Four years after a ban for financial wrongdoing thwarted his chances of becoming Fifa president, Michel Platini is free to work in football again.
However, the former Uefa president — once seen as the heir apparent to Fifa's Sepp Blatter — said yesterday he is unsure where and when he will return to the game that has dominated his life even after his stellar playing career with France.
"I have some idea but it's difficult to speak today," Platini said of his plans, hours before the ban was to expire.
Any comeback into a senior role would likely force him to pay Fifa a fine of 60,000 Swiss francs that is three years overdue. Platini is still challenging that in court and continues to dispute the allegations that led to his four-year ban from all football activities. Charges of receiving an irregular payment and wrongful pension entitlement approved by Blatter derailed Platini's hopes of succeeding his former mentor as the head of the global game.
Now 64, Platini looks hardly to have aged at all during that ban, which became the longest holiday of his storied life in football.
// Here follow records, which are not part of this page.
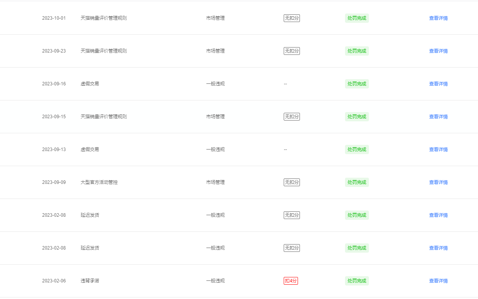Open 查看详情 for the 违背承诺 record
478x299 pixels.
438,281
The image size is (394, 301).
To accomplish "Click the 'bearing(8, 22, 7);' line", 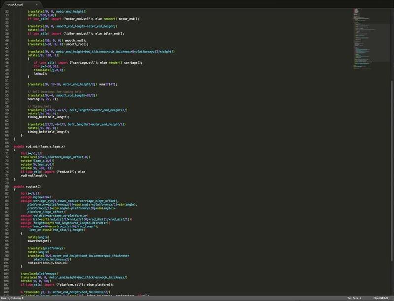I will pos(43,99).
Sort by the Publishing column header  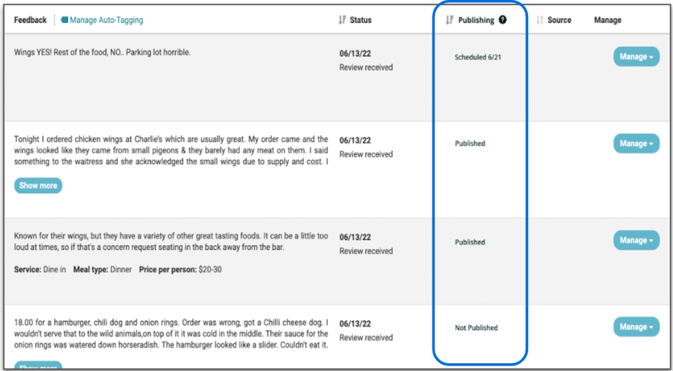coord(476,20)
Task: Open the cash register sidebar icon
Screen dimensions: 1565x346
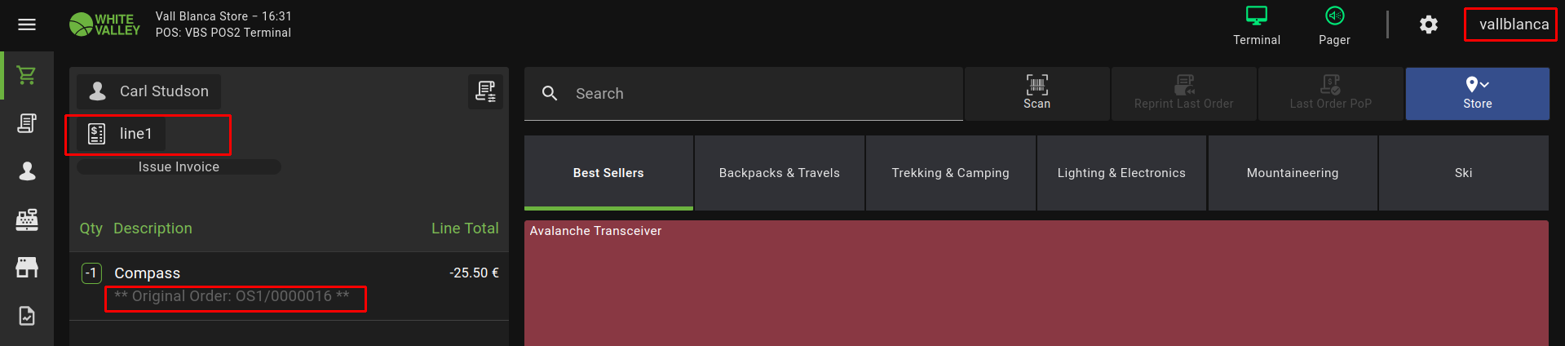Action: 27,220
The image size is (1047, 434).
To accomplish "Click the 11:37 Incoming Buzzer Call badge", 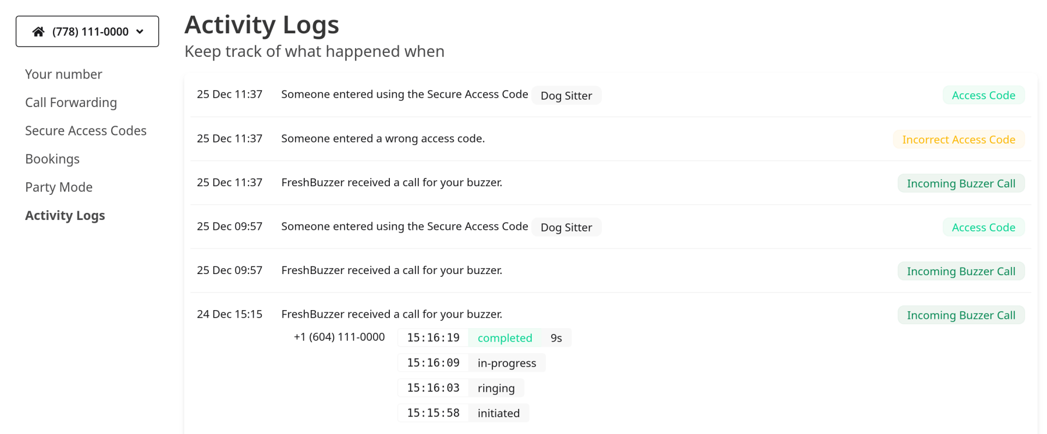I will click(x=960, y=183).
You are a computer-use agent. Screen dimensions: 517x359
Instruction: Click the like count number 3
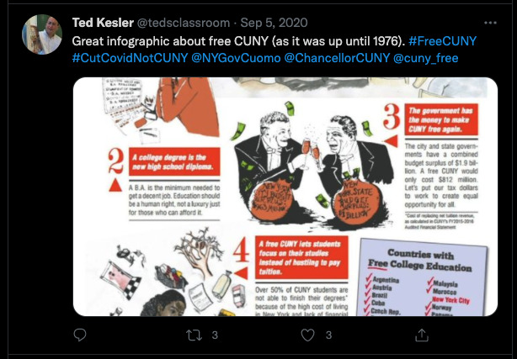pos(328,335)
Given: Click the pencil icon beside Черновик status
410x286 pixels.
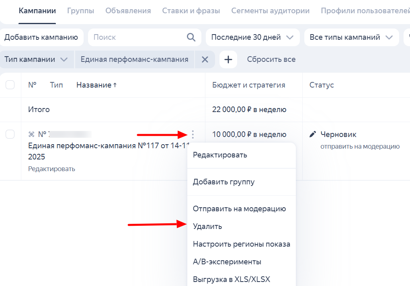Looking at the screenshot, I should (x=313, y=135).
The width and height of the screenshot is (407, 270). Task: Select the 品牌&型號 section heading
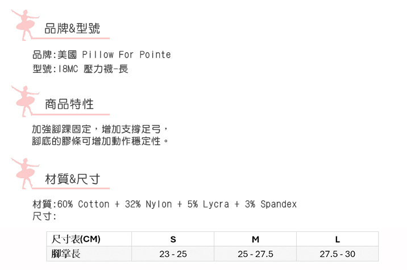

He said he is keeping all options open but pointed out the next elections for top roles at Fifa, Uefa and the French association are "some years ahead".
In the Paris headquarters of the French federation, the 77-year-old Noel Le Graet, recently promoted by Uefa to a seat on Fifa's ruling council, is in office until 2021.
"It's not now," said Platini, who captained and coached the national team, and organised the 1998 World Cup won by France at home. "I have time, if I come back to this."
Currently, his focus is on what is likely the last legal fight against allegations upheld so far by two Fifa judicial bodies, the Court of Arbitration for Sport and Switzerland's supreme court.
Platini has challenged the Swiss federal ruling at the European Court of Human Rights in Strasbourg, and "that means I don't pay this fine" until a ruling is issued.